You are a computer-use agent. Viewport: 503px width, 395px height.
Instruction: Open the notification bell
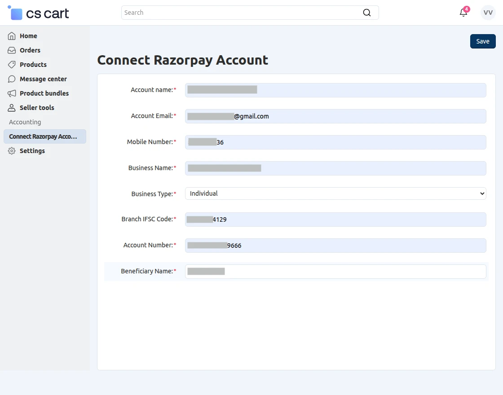(x=463, y=12)
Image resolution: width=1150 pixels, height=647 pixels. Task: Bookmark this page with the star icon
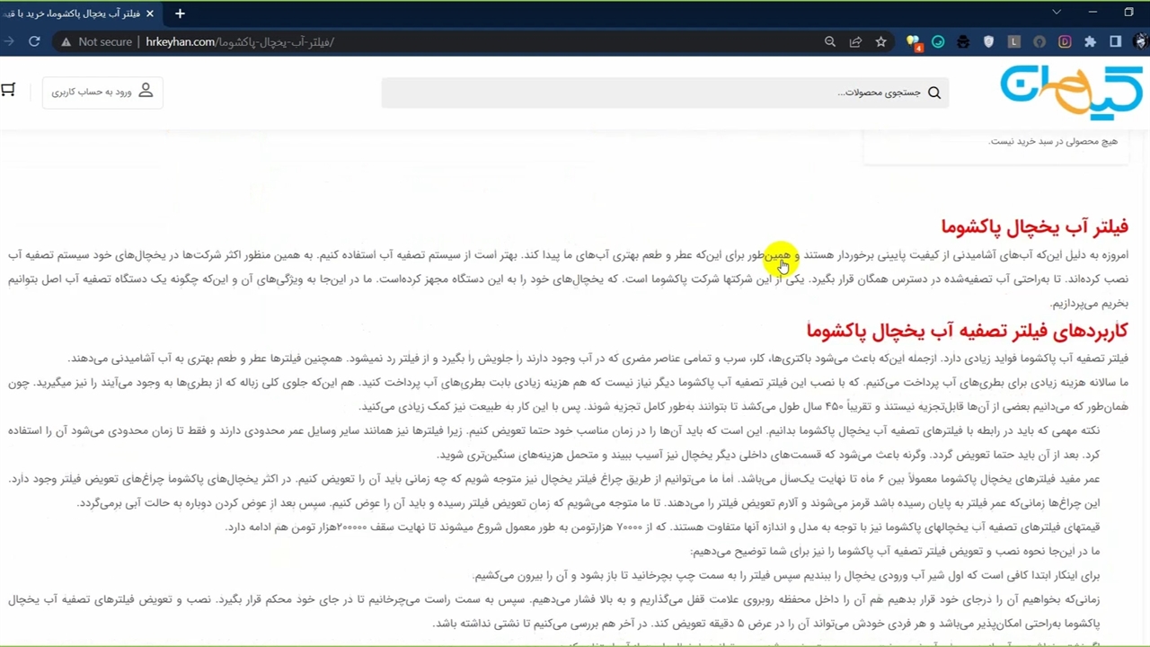point(880,41)
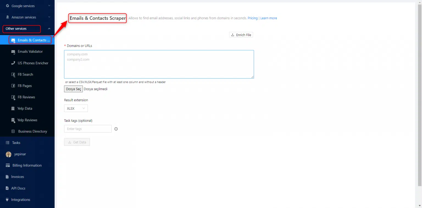Viewport: 422px width, 208px height.
Task: Expand the Google services menu
Action: click(x=27, y=6)
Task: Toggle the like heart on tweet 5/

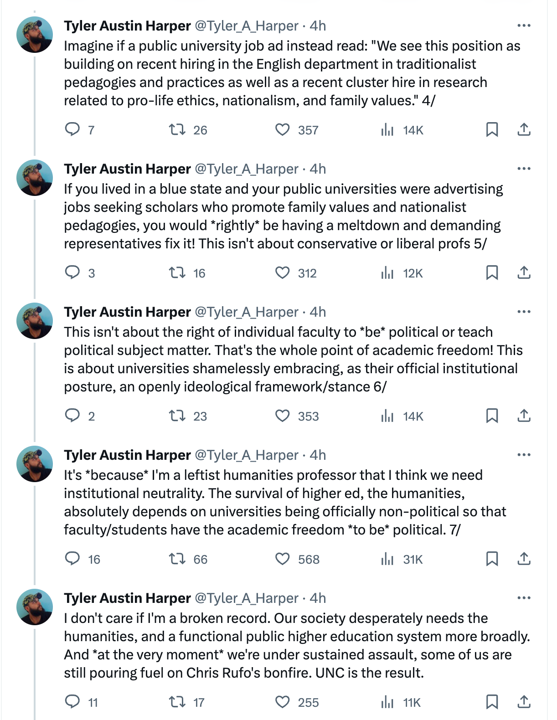Action: (283, 273)
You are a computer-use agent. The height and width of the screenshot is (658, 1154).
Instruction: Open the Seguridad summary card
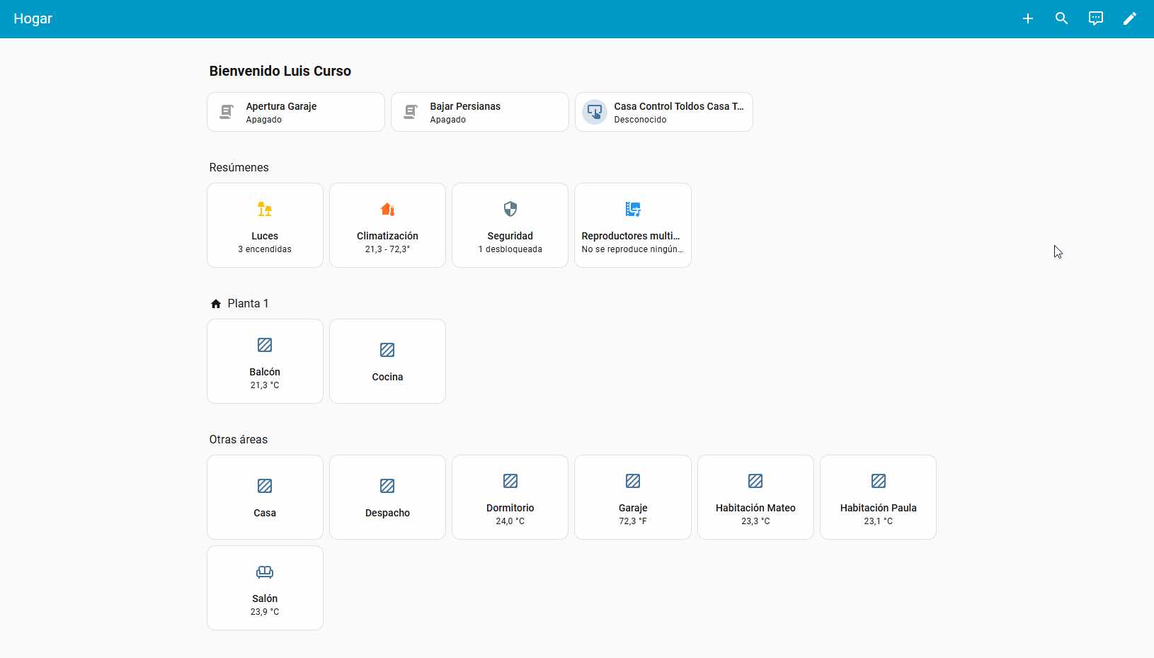click(x=510, y=225)
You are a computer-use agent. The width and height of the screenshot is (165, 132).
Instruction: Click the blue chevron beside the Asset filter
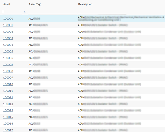coord(25,12)
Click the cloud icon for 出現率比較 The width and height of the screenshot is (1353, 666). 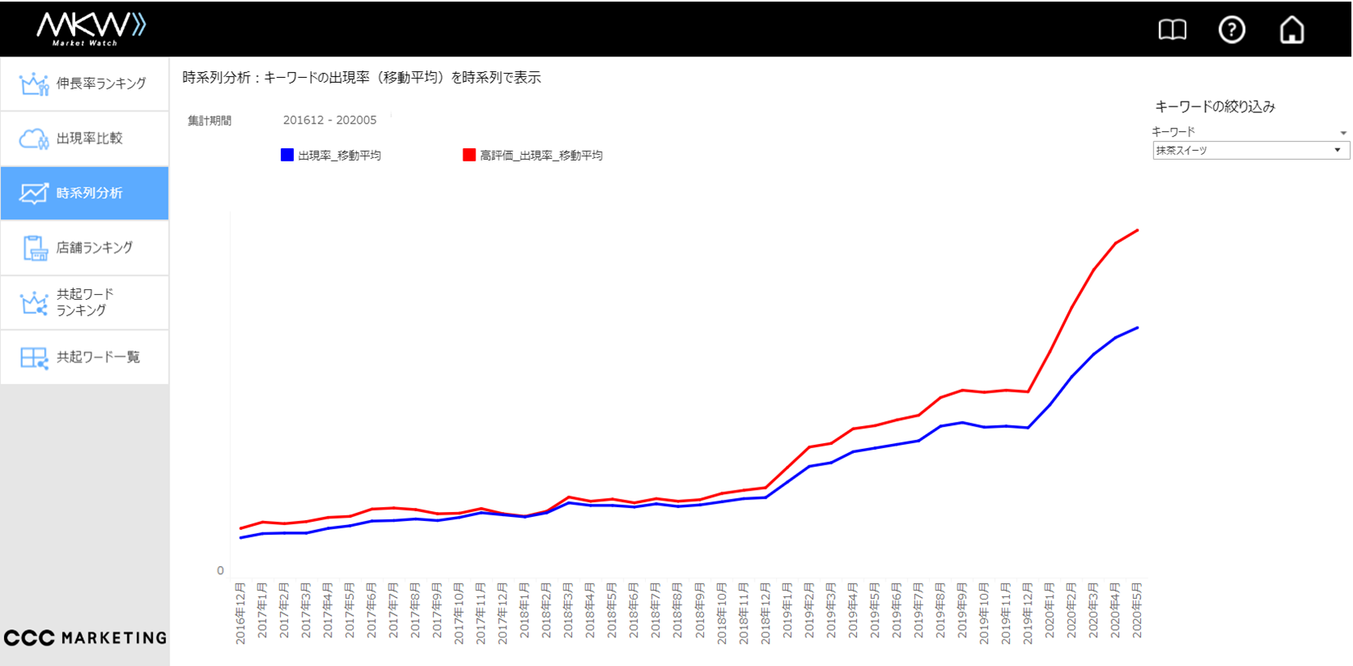[x=34, y=138]
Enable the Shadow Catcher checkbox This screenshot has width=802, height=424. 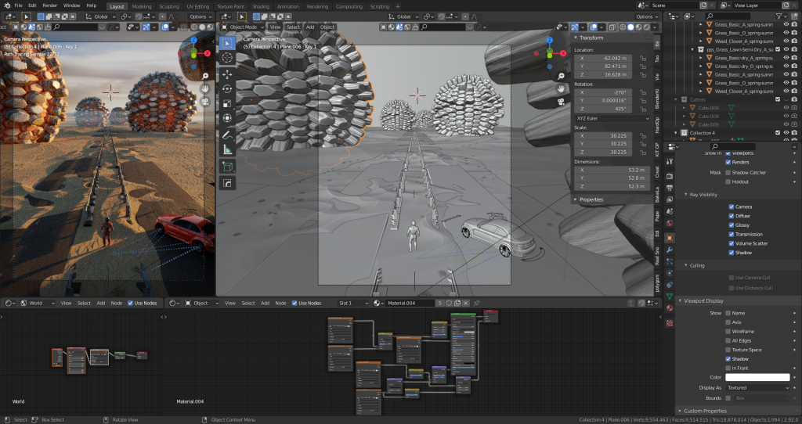[x=728, y=172]
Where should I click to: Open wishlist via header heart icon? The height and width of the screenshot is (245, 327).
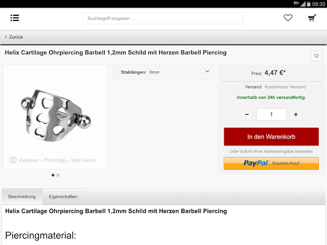pyautogui.click(x=288, y=18)
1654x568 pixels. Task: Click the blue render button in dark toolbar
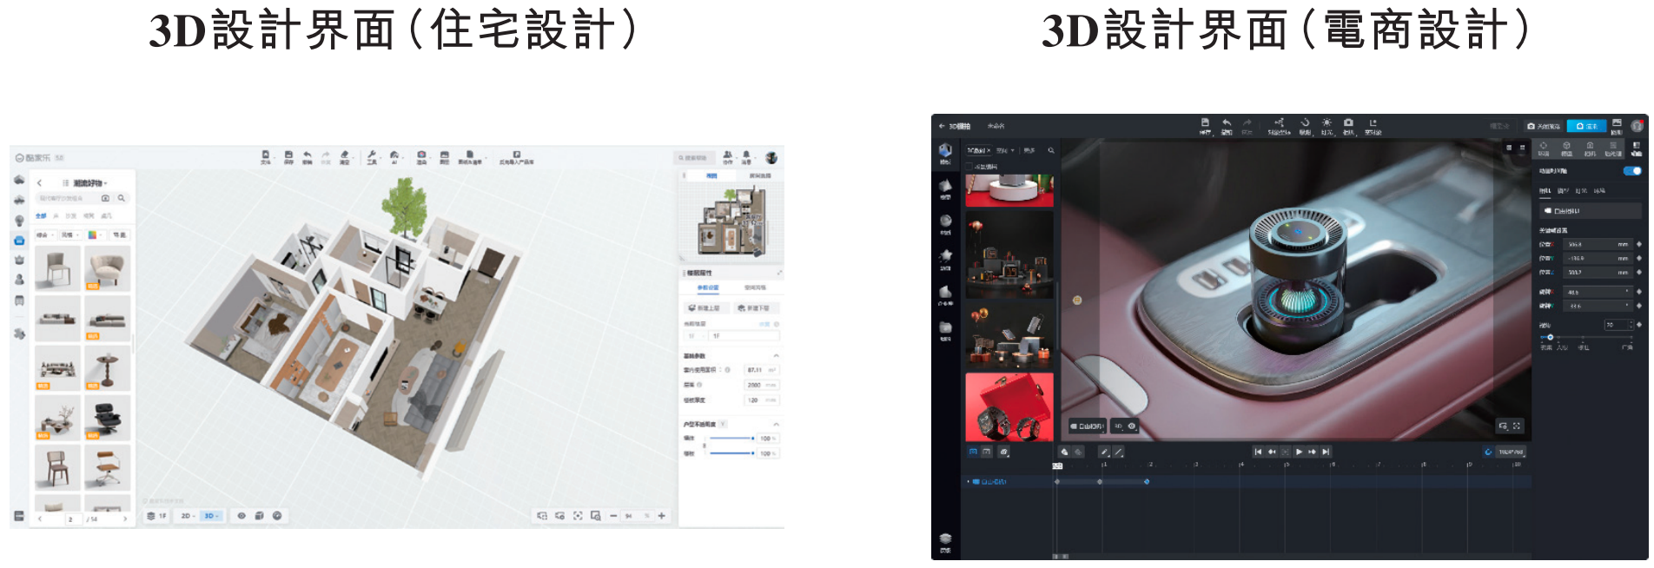point(1586,126)
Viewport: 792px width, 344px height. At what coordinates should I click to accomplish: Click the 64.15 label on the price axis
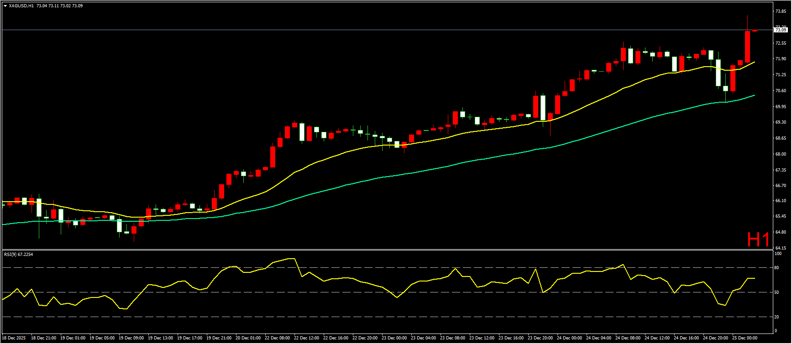[x=780, y=248]
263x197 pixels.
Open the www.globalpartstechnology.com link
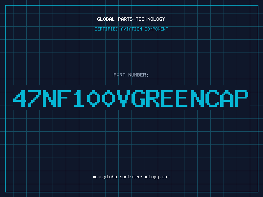click(x=131, y=177)
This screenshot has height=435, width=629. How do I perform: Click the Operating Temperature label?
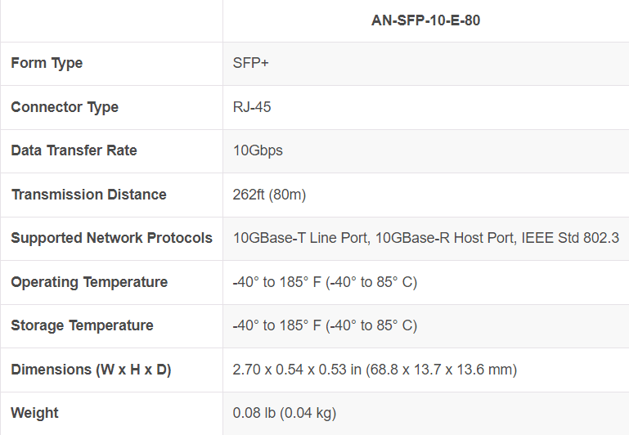[89, 282]
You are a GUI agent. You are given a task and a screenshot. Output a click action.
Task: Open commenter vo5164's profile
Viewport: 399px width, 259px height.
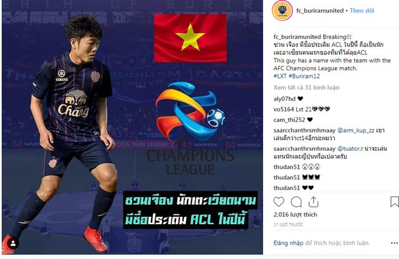[284, 110]
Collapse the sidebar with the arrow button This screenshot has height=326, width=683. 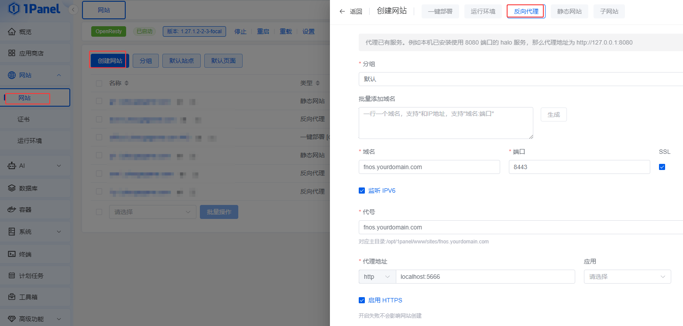(73, 9)
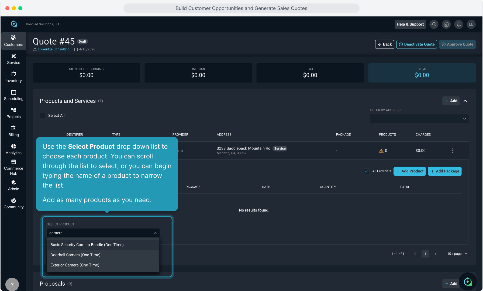Open the history clock icon in header
This screenshot has width=483, height=291.
pos(434,24)
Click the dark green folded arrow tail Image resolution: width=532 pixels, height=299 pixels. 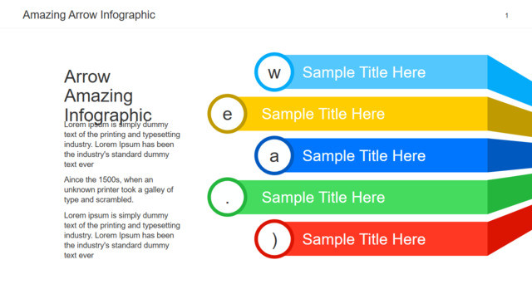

+++

#### DIRECTIONS FOR THIS TASK:
The task calls for all lines in the entries that hold "computer".

#### RESPONSE TO THE EXERCISE:
You are a computer-use agent. Viewport: 503px width, 395px height.
You are a computer-use agent. The height and width of the screenshot is (658, 1154).
You are a computer-use agent. The width and height of the screenshot is (165, 132).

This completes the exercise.